Estudo publicado na edição de fevereiro de 2017 do Jornal da Academia Americana de Psiquiatria da Criança e do Adolescente (Journal of the American Academy of Child and Adolescent Psychiatry – JAACAP) descobriu em exames cerebrais de recém-nascidos que a força e o padrão das conexões entre a amígdala e certas regiões cerebrais podem prever a probabilidade dos bebês desenvolverem maiores sintomas de internalização, tais como tristeza, timidez excessiva, nervosismo ou ansiedade de separação até os dois anos de idade.

“O fato de podermos identificar esses padrões de conectividade no cérebro logo após o nascimento ajuda a responder a uma questão crítica sobre se eles poderiam ser responsáveis pelos sintomas precoces ligados à depressão e ansiedade ou se os sintomas em si levam a alterações no cérebro”, disse Cynthia Rogers, mestre e professora assistente de psiquiatria infantil.

Primeiro, o estudo relata que os bebês saudáveis, nascidos a termo, tinham padrões de conectividade entre a amígdala e outras regiões do cérebro semelhantes aos padrões registrados em estudos anteriores realizados em adultos. Embora houvesse padrões semelhantes de conectividade nos bebês prematuros, a força de suas conexões entre a amígdala e outras regiões cerebrais era reduzida.
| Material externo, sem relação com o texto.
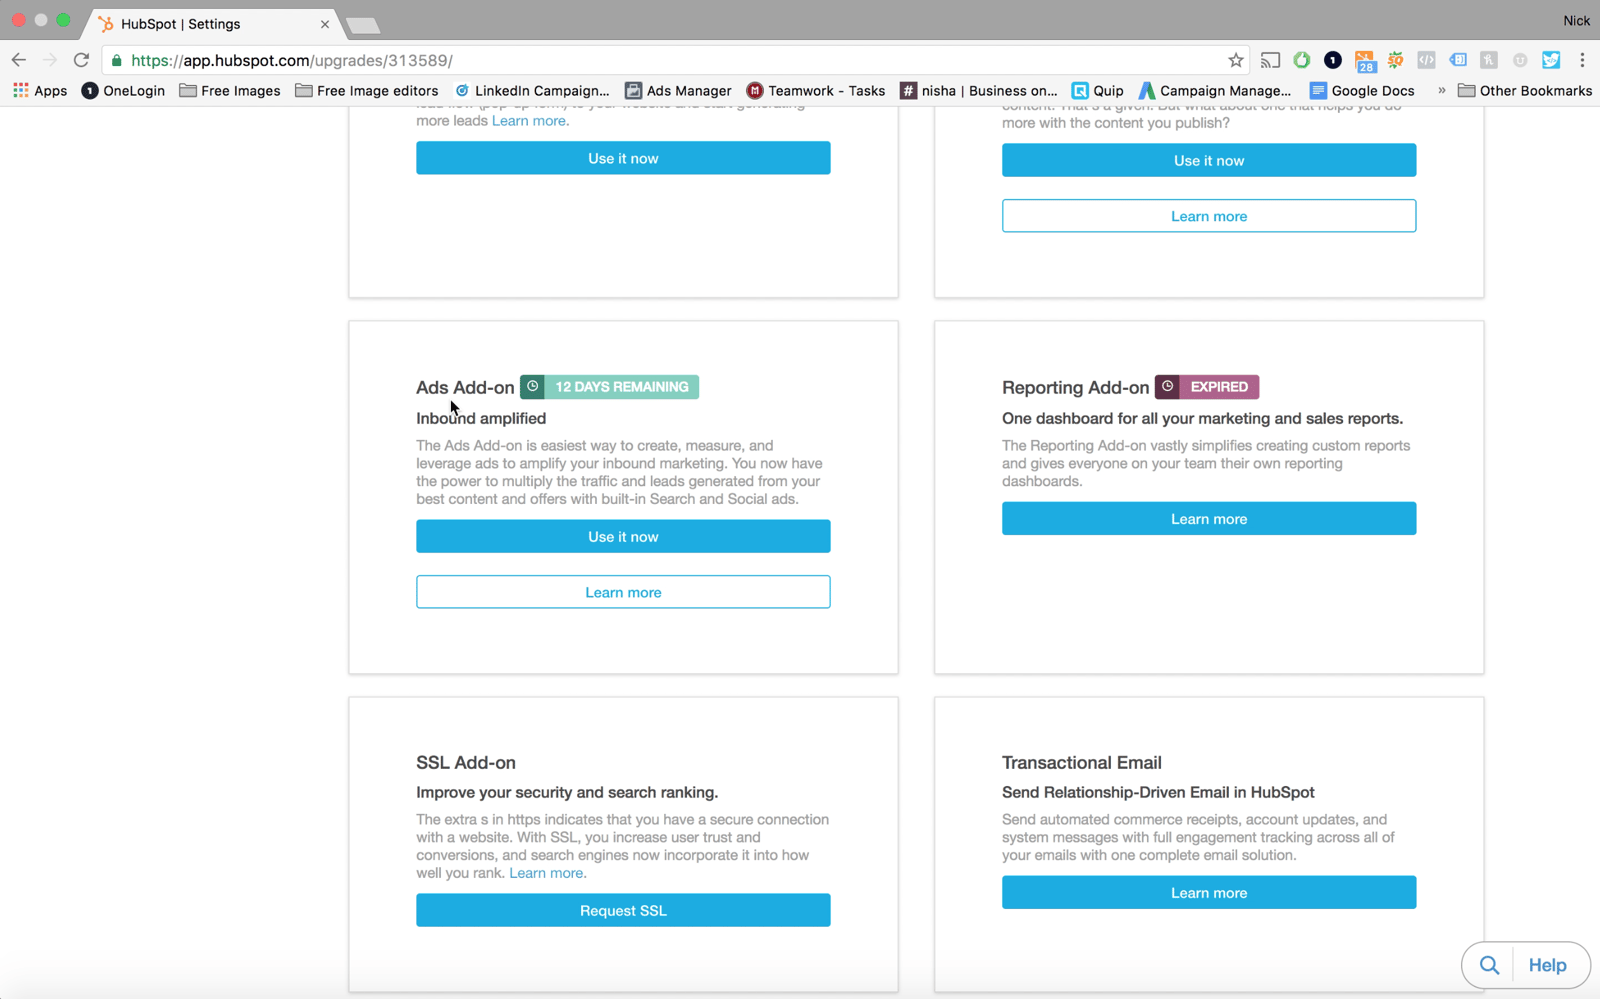Open the code snippet extension icon

(x=1426, y=60)
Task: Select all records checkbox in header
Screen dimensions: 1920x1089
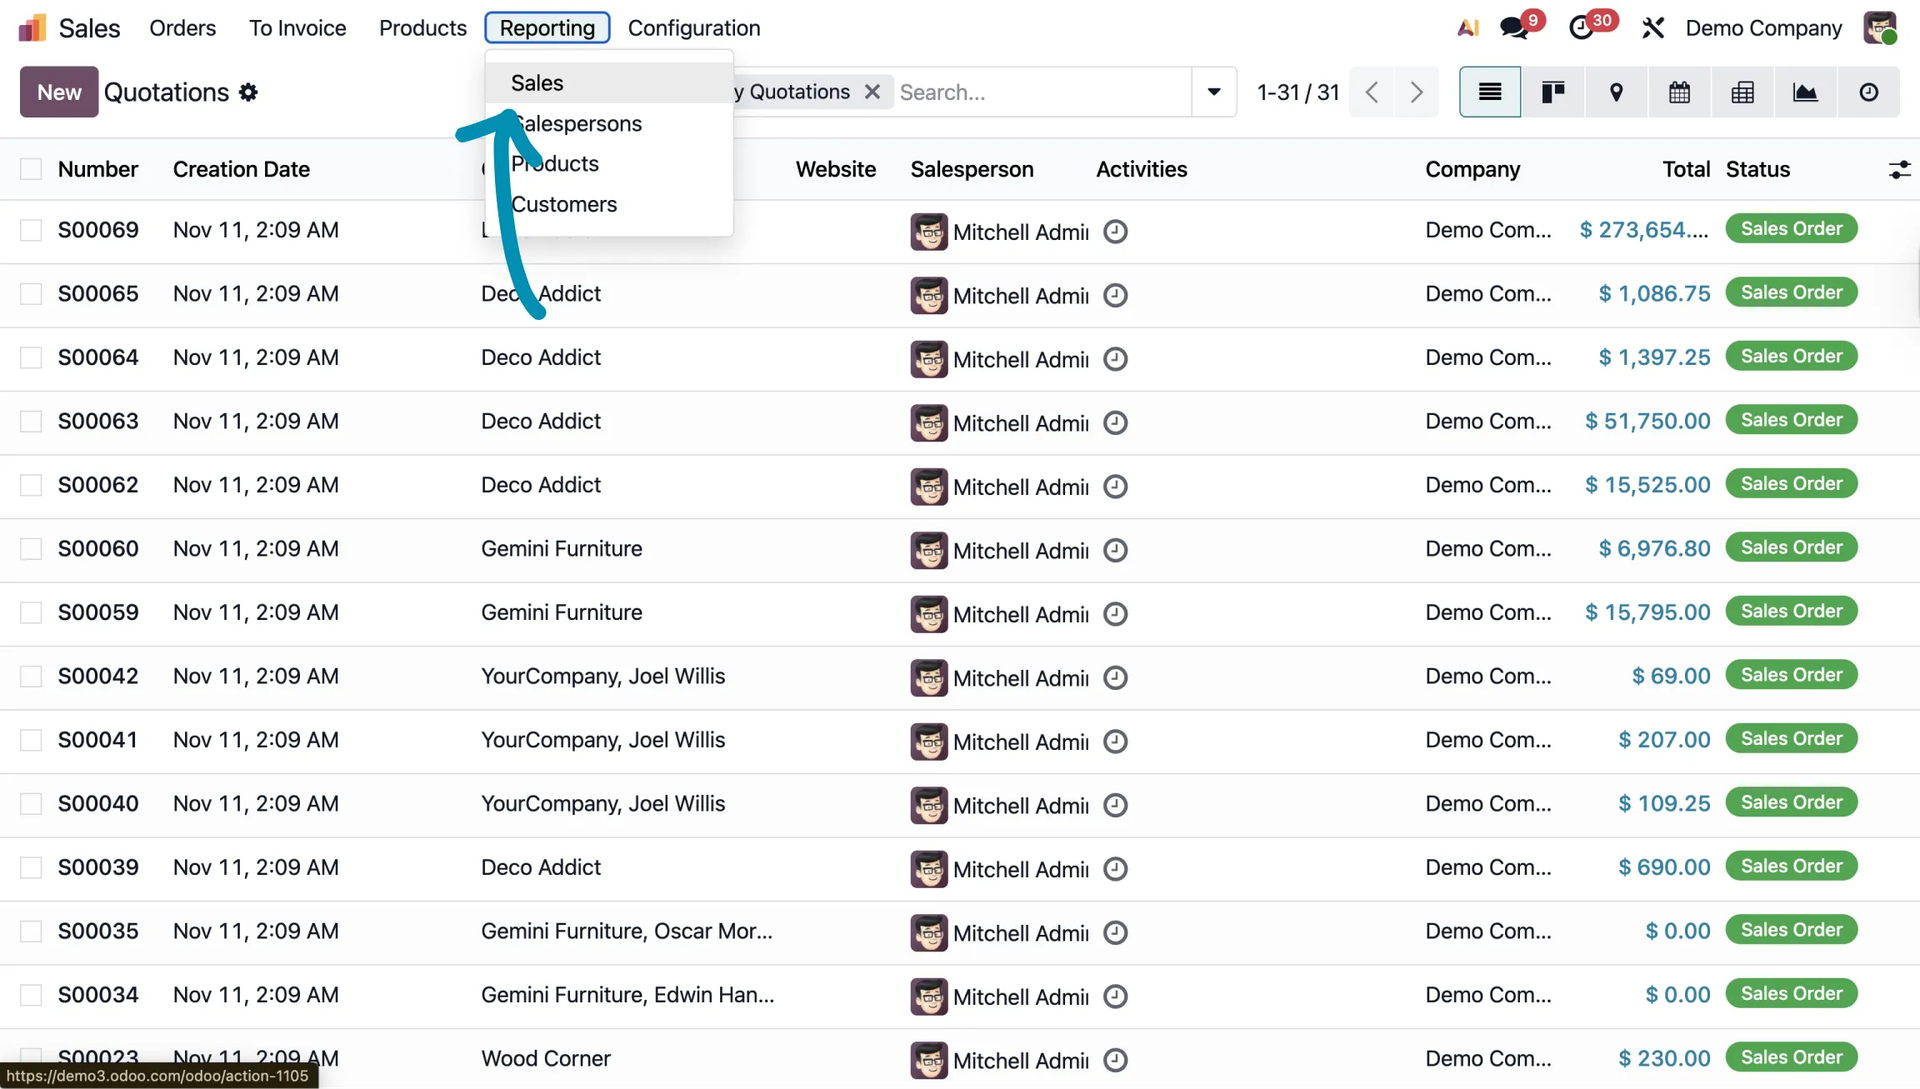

Ainda mais interessante, os pesquisadores observaram que os padrões de conexão entre a amígdala e outras estruturas – como a ínsula, que está relacionada à consciência e às emoções, e o córtex pré-frontal medial, que desempenha funções no planejamento e na tomada de decisões – aumentaram o risco de sintomas precoces relacionados a depressão e ansiedade.